Maryland Gov. Larry Hogan announced $250 million of state cash Thursday to provide grants and some loans to restaurants, small businesses, closed entertainment venues and struggling arts organizations.
“It’s a desperate situation,” Hogan said. “Many businesses . . . they’re hanging on by a thread. They may not make it another month or two.”
Requests for help from Maryland’s small businesses have far outpaced resources — even with about $10 billion of aid from the federal Paycheck Protection Program going to 81,000 businesses in the state, the governor said.
In two weeks in late March and early April, nearly 20,000 small businesses applied for aid through the Maryland Small Business Covid-19 Relief Grant Fund, prompting the state to close the application window and start a waiting list that remains. About 4,000 applications were approved before the state ran out of money.
Hogan put $45 million more into the program in July. He announced Thursday that a new infusion, of $50 million, will clear the backlog of businesses that qualified and had been waiting since spring. It was not clear Thursday whether the state will accept new applications.
The largest share of new funding announced Thursday — $100 million — will go to what Hogan calls the Emergency Rapid Response Fund for Small Businesses. He said the money will be set aside until the administration determines how it can best be used.
If federal aid arrives before the end of the year, the rapid response money might not be used, he said.
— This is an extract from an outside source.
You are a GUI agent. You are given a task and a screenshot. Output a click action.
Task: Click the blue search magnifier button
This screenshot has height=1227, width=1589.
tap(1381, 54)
Comptroller Peter Franchot (D), a frequent Hogan ally, had been publicly pressuring the governor to spend $500 million on direct aid to small businesses. His spokeswoman Susan O’Brien said Friday that spending “$150 million in relief for tens of thousands of small businesses in Maryland is not nearly enough, and leaving $100 million for an emergency rapid release fund is empty rhetoric.”
A new program will provide $50 million in grants for the state’s roughly 11,500 restaurants, which amounts, on average, to $434 per business. The money will not have to be repaid, and it can be used on a variety of expenses such as expanding outdoor dining, paying rent, upgrading technology to improve carryout business or buying personal protective equipment. Local governments will distribute the money to businesses that qualify and determine how much each will receive.
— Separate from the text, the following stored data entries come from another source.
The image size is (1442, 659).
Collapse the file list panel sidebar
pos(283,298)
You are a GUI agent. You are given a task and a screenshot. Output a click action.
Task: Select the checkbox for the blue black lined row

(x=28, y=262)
The state initially had expected enormous budget deficits for the fiscal year that ended June 30 because of pandemic-related shutdowns. But the multibillion-dollar infusion from the first waves of federal help — plus belt-tightening in Maryland’s budget — left the state with $500 million more than expected.
Another existing program that helps small businesses avoid layoffs will be expanded by between $10 million and $30 million, with the money supplementing employee income and financing telework operations so employees can stay on the job.
Smaller initiatives are aimed at keeping hard-hit businesses afloat, including $20 million for local entertainment and “Main Street” small businesses; $5 million in low-interest loans for disadvantaged entrepreneurs; $3 million to arts organization and artists; and $2 million to promote “hometown tourism” by marketing local stores, businesses and attractions.
“We’re hoping these are the right things and that it will be enough, but we really don’t know,” Hogan said, adding that what the state’s economy needs most is a major stimulus package from the federal government.
The governor said contact-tracing data shows that the top source of coronavirus infections continues to be small family gatherings and house parties. He said the state is closely watching a slight uptick in hospitalizations over the past two weeks, urging people to stick to proven strategies of mask-wearing and social distancing.
The greater Washington region on Thursday recorded 2,114 new coronavirus cases and 21 additional deaths. Virginia added 1,332 cases and nine deaths, Maryland added 743 cases and 12 deaths, and D.C. added 39 cases and no deaths.
Thursday’s caseload was the highest in a single day across the region since Oct. 8, when 2,673 infections were announced, fueled by a one-day reporting issue in Virginia.
Despite the daily increase, the regional rolling seven-day average of new infections stood at 1,709 cases, holding mostly steady for more than a week. Maryland’s daily average has risen through October, standing Thursday at 633 cases — the state’s highest since Sept. 17.
The pandemic’s economic fallout was evident Thursday, when figures from the U.S. Labor Department showed 25,669 new unemployment claims were filed last week in D.C., Maryland and Virginia. That was up slightly from the 23,369 claims filed a week earlier.
Dana Hedgpeth contributed to this report.